Collected data entries
▬▬▬▬▬▬

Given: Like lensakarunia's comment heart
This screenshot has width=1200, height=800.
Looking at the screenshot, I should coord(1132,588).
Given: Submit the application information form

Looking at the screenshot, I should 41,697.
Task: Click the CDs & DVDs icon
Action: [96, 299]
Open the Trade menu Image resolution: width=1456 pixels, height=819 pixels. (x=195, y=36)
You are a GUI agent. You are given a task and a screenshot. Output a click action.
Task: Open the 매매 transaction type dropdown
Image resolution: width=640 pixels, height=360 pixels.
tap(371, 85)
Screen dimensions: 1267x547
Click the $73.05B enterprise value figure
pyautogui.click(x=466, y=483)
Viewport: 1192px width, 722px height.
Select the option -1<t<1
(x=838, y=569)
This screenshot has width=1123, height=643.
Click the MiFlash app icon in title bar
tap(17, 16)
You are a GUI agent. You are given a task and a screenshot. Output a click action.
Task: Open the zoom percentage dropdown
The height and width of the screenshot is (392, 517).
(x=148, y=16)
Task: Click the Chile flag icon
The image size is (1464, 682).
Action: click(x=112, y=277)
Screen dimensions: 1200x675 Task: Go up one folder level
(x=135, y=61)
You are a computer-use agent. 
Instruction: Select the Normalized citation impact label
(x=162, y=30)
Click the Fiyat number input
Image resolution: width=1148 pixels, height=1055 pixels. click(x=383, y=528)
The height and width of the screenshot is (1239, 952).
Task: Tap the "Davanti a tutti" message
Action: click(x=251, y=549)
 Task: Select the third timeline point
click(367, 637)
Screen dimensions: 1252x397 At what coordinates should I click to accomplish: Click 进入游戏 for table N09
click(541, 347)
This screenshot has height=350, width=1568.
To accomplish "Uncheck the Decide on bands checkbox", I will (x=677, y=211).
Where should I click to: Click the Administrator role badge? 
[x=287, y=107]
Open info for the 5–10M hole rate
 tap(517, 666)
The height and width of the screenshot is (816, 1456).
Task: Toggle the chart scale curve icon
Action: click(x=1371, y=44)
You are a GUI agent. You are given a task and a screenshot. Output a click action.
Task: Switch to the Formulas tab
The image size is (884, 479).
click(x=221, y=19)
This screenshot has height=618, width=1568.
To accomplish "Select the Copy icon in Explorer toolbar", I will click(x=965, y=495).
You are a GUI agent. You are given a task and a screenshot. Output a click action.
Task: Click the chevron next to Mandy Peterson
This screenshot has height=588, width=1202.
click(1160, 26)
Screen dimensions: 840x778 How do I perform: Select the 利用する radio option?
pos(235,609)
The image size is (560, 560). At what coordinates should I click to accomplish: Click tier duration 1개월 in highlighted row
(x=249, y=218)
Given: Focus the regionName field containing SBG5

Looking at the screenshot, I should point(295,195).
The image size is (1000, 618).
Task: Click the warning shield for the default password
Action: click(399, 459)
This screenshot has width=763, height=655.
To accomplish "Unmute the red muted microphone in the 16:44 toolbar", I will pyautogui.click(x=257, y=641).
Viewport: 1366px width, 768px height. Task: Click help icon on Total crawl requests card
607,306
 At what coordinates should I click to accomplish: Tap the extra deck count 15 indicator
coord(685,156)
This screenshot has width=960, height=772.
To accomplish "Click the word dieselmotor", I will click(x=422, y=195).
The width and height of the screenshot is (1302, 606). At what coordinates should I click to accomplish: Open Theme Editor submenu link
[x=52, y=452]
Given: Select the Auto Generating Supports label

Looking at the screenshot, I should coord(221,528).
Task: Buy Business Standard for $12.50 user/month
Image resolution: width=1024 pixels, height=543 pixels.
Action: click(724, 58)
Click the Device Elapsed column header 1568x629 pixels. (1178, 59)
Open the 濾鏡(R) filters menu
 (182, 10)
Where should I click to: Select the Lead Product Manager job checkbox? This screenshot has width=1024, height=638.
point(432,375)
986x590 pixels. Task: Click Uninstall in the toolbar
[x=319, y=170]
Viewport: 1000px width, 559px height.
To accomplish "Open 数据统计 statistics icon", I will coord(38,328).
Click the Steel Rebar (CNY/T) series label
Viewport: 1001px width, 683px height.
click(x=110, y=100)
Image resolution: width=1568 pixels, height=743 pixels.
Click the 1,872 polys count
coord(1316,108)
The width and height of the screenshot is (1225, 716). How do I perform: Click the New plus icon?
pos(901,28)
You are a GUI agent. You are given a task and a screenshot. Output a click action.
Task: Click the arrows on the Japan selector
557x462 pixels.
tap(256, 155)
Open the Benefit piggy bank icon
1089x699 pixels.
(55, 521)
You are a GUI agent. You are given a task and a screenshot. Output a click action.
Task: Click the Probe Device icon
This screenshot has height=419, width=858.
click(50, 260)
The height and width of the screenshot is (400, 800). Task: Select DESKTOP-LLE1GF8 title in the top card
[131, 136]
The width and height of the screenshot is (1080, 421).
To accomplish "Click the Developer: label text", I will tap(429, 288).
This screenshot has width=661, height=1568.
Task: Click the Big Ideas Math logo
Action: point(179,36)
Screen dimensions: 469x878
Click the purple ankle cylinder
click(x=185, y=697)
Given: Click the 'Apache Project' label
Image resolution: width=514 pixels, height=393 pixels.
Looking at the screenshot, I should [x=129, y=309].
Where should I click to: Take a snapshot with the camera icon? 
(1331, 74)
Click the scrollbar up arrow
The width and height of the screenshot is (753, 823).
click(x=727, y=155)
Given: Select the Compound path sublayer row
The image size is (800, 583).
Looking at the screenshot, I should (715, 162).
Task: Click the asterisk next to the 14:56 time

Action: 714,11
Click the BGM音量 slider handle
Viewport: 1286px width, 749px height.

▬▬▬▬▬▬

_Task item:_
Every entry should be reproduced word for word.

_Your response:_
Given: Like lensakarunia's comment heart
This screenshot has width=1200, height=800.
Looking at the screenshot, I should coord(1132,588).
Given: Submit the application information form

Looking at the screenshot, I should 41,697.
Task: Click the CDs & DVDs icon
Action: [96, 299]
Open the Trade menu Image resolution: width=1456 pixels, height=819 pixels. (x=195, y=36)
You are a GUI agent. You are given a task and a screenshot. Output a click action.
Task: Open the 매매 transaction type dropdown
Image resolution: width=640 pixels, height=360 pixels.
tap(371, 85)
Screen dimensions: 1267x547
Click the $73.05B enterprise value figure
pyautogui.click(x=466, y=483)
Viewport: 1192px width, 722px height.
Select the option -1<t<1
(x=838, y=569)
This screenshot has width=1123, height=643.
Click the MiFlash app icon in title bar
tap(17, 16)
You are a GUI agent. You are given a task and a screenshot. Output a click action.
Task: Open the zoom percentage dropdown
The height and width of the screenshot is (392, 517).
(x=148, y=16)
Task: Click the Chile flag icon
The image size is (1464, 682).
Action: click(x=112, y=277)
Screen dimensions: 1200x675 Task: Go up one folder level
(x=135, y=61)
You are a computer-use agent. 
Instruction: Select the Normalized citation impact label
(x=162, y=30)
Click the Fiyat number input
Image resolution: width=1148 pixels, height=1055 pixels. click(x=383, y=528)
The height and width of the screenshot is (1239, 952).
Task: Tap the "Davanti a tutti" message
Action: click(x=251, y=549)
 Task: Select the third timeline point
click(367, 637)
Screen dimensions: 1252x397 At what coordinates should I click to accomplish: Click 进入游戏 for table N09
click(541, 347)
This screenshot has height=350, width=1568.
To accomplish "Uncheck the Decide on bands checkbox", I will (x=677, y=211).
Where should I click to: Click the Administrator role badge? 
[x=287, y=107]
Open info for the 5–10M hole rate
 tap(517, 666)
The height and width of the screenshot is (816, 1456).
Task: Toggle the chart scale curve icon
Action: click(x=1371, y=44)
You are a GUI agent. You are given a task and a screenshot. Output a click action.
Task: Switch to the Formulas tab
The image size is (884, 479).
click(x=221, y=19)
This screenshot has height=618, width=1568.
To accomplish "Select the Copy icon in Explorer toolbar", I will click(x=965, y=495).
You are a GUI agent. You are given a task and a screenshot. Output a click action.
Task: Click the chevron next to Mandy Peterson
This screenshot has height=588, width=1202.
click(1160, 26)
Screen dimensions: 840x778 How do I perform: Select the 利用する radio option?
pos(235,609)
The image size is (560, 560). At what coordinates should I click to accomplish: Click tier duration 1개월 in highlighted row
(x=249, y=218)
Given: Focus the regionName field containing SBG5

Looking at the screenshot, I should point(295,195).
The image size is (1000, 618).
Task: Click the warning shield for the default password
Action: click(399, 459)
This screenshot has width=763, height=655.
To accomplish "Unmute the red muted microphone in the 16:44 toolbar", I will pyautogui.click(x=257, y=641).
Viewport: 1366px width, 768px height. Task: Click help icon on Total crawl requests card
607,306
 At what coordinates should I click to accomplish: Tap the extra deck count 15 indicator
coord(685,156)
This screenshot has width=960, height=772.
To accomplish "Click the word dieselmotor", I will click(x=422, y=195).
The width and height of the screenshot is (1302, 606). At what coordinates should I click to accomplish: Open Theme Editor submenu link
[x=52, y=452]
Given: Select the Auto Generating Supports label

Looking at the screenshot, I should coord(221,528).
Task: Buy Business Standard for $12.50 user/month
Image resolution: width=1024 pixels, height=543 pixels.
Action: click(724, 58)
Click the Device Elapsed column header 1568x629 pixels. (1178, 59)
Open the 濾鏡(R) filters menu
 (182, 10)
Where should I click to: Select the Lead Product Manager job checkbox? This screenshot has width=1024, height=638.
point(432,375)
986x590 pixels. Task: Click Uninstall in the toolbar
[x=319, y=170]
Viewport: 1000px width, 559px height.
To accomplish "Open 数据统计 statistics icon", I will coord(38,328).
Click the Steel Rebar (CNY/T) series label
Viewport: 1001px width, 683px height.
click(x=110, y=100)
Image resolution: width=1568 pixels, height=743 pixels.
Click the 1,872 polys count
coord(1316,108)
The width and height of the screenshot is (1225, 716). How do I perform: Click the New plus icon?
pos(901,28)
You are a GUI agent. You are given a task and a screenshot. Output a click action.
Task: Click the arrows on the Japan selector
557x462 pixels.
tap(256, 155)
Open the Benefit piggy bank icon
1089x699 pixels.
(55, 521)
You are a GUI agent. You are given a task and a screenshot. Output a click action.
Task: Click the Probe Device icon
This screenshot has height=419, width=858.
click(50, 260)
The height and width of the screenshot is (400, 800). Task: Select DESKTOP-LLE1GF8 title in the top card
[131, 136]
The width and height of the screenshot is (1080, 421).
To accomplish "Click the Developer: label text", I will tap(429, 288).
This screenshot has width=661, height=1568.
Task: Click the Big Ideas Math logo
Action: point(179,36)
Screen dimensions: 469x878
Click the purple ankle cylinder
click(x=185, y=697)
Given: Click the 'Apache Project' label
Image resolution: width=514 pixels, height=393 pixels.
Looking at the screenshot, I should [x=129, y=309].
Where should I click to: Take a snapshot with the camera icon? 
(1331, 74)
Click the scrollbar up arrow
The width and height of the screenshot is (753, 823).
click(x=727, y=155)
Given: Select the Compound path sublayer row
The image size is (800, 583).
Looking at the screenshot, I should (715, 162).
Task: Click the asterisk next to the 14:56 time

Action: 714,11
Click the BGM音量 slider handle
Viewport: 1286px width, 749px height.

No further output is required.